◆ Short exercise ◆
Render the entries below as a numbered list, beginning with their first line and continuing through the line that contains "[x=605, y=96]". Skip any blank lines.

◆ Data drawn from a collection ◆
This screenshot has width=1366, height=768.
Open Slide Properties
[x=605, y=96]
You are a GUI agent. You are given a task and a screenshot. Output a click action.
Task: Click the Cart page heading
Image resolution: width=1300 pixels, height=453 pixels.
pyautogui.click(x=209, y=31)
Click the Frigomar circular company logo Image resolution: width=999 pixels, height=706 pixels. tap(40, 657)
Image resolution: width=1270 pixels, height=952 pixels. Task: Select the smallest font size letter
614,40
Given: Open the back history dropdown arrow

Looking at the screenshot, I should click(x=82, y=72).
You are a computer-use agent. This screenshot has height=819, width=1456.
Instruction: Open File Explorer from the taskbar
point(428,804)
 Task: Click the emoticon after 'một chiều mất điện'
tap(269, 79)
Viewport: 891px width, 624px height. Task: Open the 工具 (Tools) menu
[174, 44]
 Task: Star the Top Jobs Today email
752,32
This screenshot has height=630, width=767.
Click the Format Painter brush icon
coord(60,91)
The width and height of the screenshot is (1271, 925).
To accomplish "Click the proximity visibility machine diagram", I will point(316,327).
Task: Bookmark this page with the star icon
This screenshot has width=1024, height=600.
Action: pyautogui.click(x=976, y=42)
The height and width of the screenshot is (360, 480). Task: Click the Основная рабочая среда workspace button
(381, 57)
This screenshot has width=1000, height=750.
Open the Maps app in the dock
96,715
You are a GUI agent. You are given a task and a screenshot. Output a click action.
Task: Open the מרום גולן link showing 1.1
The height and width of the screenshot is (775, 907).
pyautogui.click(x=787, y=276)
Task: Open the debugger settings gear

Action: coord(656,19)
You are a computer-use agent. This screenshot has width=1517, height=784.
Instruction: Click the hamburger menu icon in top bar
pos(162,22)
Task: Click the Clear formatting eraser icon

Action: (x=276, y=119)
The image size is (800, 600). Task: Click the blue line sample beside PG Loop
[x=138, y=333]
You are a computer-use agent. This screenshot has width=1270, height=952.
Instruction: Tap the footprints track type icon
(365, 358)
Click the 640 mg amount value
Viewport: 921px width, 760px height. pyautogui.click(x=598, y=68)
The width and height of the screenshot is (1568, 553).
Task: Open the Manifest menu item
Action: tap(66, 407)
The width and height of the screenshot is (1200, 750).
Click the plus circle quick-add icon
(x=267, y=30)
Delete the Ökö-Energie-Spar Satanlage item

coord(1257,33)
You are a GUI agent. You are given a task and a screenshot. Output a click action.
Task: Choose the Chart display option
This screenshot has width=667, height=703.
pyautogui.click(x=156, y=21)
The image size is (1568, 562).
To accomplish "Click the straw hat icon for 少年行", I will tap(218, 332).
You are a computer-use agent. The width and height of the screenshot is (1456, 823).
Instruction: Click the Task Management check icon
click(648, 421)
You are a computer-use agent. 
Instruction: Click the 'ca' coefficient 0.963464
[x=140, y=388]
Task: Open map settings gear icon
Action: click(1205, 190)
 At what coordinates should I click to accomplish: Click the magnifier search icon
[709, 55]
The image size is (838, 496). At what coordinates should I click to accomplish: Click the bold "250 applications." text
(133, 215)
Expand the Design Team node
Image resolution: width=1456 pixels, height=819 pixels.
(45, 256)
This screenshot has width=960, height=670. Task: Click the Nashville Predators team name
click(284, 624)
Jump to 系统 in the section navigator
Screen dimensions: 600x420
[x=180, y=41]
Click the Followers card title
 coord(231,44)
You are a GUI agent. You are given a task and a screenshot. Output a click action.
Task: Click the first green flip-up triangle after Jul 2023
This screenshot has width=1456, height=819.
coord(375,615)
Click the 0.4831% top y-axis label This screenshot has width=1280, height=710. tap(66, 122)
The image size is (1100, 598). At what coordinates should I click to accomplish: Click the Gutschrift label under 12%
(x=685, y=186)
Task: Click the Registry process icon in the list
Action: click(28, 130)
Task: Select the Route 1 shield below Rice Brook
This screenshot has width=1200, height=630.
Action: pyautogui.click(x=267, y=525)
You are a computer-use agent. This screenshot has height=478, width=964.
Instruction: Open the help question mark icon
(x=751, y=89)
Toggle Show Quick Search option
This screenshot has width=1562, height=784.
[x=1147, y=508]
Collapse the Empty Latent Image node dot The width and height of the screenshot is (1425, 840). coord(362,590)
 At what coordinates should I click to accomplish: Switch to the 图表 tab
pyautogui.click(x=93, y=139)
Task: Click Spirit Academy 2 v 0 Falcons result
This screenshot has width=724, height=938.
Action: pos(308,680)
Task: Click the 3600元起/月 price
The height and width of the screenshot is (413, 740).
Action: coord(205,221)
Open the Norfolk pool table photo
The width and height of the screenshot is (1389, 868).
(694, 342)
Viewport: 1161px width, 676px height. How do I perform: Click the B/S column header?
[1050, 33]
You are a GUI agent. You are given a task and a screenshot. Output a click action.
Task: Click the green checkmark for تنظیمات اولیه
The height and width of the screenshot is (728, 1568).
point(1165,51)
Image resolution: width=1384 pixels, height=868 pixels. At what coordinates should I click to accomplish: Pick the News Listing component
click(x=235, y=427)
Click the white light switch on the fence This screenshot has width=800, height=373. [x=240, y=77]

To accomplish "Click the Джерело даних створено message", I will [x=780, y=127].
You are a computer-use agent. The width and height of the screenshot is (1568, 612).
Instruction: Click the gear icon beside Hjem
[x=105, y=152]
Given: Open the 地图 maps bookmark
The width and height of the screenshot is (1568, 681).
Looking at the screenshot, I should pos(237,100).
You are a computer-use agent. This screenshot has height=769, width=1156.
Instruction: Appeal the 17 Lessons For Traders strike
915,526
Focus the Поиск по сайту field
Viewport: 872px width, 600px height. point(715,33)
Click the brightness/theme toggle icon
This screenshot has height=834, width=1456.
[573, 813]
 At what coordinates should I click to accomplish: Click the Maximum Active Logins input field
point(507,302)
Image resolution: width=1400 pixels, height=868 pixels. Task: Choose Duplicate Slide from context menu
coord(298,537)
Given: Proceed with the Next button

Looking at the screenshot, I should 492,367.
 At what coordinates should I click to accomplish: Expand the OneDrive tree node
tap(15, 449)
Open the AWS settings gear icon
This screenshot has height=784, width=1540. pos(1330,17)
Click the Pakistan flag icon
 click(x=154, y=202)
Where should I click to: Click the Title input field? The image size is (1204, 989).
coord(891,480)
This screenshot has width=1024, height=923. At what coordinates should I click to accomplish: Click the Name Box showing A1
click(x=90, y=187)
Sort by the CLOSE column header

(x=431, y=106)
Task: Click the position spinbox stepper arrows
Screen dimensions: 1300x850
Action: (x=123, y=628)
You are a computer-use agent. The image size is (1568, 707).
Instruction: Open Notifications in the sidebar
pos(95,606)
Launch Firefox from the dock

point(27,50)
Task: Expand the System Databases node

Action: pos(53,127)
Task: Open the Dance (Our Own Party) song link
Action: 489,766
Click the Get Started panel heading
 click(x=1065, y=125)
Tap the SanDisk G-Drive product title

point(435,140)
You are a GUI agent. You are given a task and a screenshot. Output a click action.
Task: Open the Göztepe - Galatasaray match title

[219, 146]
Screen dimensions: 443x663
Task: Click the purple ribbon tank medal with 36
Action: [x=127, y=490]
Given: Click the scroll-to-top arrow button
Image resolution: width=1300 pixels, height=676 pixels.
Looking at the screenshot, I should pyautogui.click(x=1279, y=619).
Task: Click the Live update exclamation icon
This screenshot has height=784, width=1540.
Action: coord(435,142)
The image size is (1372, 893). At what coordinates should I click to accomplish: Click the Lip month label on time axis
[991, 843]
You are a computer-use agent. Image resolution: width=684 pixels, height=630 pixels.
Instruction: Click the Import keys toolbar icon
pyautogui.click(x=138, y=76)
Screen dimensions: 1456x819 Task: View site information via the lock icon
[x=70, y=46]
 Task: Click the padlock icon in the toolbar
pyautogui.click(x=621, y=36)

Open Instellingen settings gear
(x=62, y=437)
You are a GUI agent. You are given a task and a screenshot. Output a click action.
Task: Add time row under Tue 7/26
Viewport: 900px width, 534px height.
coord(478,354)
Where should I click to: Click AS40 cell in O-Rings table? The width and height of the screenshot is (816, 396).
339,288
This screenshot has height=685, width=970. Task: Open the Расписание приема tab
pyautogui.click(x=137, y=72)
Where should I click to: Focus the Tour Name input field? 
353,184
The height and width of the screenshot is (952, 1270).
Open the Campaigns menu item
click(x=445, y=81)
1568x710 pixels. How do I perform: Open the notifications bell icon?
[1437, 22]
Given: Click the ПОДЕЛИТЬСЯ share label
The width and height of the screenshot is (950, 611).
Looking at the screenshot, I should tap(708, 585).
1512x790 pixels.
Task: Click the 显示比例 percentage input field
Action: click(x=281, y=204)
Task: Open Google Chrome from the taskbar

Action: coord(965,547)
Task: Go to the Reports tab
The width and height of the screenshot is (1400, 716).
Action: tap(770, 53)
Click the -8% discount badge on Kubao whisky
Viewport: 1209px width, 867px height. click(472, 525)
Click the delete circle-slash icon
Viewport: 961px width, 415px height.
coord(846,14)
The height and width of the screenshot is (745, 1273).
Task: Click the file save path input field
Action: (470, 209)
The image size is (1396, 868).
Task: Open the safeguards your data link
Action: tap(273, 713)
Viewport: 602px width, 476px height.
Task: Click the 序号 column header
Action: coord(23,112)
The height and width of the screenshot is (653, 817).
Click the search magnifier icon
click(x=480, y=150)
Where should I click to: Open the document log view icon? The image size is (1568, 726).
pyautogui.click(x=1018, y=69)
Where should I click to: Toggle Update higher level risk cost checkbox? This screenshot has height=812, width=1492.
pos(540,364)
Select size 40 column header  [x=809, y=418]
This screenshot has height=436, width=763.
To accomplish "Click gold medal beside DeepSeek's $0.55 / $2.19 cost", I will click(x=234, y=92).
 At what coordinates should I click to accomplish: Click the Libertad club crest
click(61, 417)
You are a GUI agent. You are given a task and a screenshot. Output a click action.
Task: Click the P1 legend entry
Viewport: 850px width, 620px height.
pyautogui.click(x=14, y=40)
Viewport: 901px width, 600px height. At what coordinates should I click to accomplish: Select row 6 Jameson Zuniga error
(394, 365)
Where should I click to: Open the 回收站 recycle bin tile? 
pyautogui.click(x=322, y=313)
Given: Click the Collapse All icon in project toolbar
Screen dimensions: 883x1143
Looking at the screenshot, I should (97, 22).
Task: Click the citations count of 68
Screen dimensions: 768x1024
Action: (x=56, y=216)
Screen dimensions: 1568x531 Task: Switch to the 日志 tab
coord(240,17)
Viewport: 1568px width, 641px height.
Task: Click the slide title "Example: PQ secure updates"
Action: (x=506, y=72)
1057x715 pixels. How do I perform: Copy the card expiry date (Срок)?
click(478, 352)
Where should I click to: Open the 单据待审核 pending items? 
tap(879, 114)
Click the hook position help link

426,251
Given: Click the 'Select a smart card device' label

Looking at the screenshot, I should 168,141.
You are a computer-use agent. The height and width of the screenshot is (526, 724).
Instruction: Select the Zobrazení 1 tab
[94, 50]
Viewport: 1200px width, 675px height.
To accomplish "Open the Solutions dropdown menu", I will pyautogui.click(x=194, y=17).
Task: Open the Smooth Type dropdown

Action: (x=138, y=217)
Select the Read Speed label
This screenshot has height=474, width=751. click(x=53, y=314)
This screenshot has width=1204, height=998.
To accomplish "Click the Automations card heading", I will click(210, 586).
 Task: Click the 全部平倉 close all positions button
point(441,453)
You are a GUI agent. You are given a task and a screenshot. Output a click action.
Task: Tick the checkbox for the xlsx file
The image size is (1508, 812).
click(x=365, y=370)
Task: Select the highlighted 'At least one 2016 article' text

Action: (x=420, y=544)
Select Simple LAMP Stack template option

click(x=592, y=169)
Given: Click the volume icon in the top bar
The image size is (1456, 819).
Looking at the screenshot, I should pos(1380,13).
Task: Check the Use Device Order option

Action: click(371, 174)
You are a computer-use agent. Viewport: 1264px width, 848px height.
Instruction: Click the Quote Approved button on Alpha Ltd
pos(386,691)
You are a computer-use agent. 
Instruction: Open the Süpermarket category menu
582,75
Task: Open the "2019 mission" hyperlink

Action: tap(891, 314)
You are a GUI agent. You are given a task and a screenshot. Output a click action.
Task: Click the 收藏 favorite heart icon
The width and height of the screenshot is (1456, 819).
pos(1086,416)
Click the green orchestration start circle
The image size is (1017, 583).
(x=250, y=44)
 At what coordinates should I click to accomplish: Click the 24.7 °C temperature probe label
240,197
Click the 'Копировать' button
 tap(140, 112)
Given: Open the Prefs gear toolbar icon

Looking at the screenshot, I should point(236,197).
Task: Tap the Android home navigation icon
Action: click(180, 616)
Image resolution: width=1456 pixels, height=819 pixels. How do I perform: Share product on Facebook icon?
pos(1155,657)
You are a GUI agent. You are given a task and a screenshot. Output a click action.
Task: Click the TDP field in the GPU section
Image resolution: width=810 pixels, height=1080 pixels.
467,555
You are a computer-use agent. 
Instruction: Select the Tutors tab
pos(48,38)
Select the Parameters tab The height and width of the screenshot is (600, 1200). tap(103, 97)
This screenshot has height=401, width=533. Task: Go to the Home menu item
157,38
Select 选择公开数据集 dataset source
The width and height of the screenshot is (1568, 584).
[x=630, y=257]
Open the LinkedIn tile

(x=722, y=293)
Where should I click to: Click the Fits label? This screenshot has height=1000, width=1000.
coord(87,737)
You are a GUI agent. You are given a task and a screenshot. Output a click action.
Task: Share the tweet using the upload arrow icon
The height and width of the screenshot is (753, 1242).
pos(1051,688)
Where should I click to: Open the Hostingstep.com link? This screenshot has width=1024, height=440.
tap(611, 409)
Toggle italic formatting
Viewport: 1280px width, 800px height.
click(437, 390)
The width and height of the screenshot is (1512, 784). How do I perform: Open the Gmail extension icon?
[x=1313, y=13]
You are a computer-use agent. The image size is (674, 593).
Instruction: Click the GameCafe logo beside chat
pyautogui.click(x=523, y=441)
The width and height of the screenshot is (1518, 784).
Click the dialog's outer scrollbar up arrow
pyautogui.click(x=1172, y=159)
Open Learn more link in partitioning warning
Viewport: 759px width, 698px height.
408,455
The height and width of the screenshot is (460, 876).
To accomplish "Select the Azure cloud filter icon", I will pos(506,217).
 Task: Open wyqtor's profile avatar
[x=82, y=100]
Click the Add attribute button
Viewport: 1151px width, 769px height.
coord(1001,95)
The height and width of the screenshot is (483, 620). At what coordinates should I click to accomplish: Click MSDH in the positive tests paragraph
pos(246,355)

◆ Result of this exercise ◆
1. This screenshot has width=1366, height=768.
2. Open Slide Properties
3. [x=605, y=96]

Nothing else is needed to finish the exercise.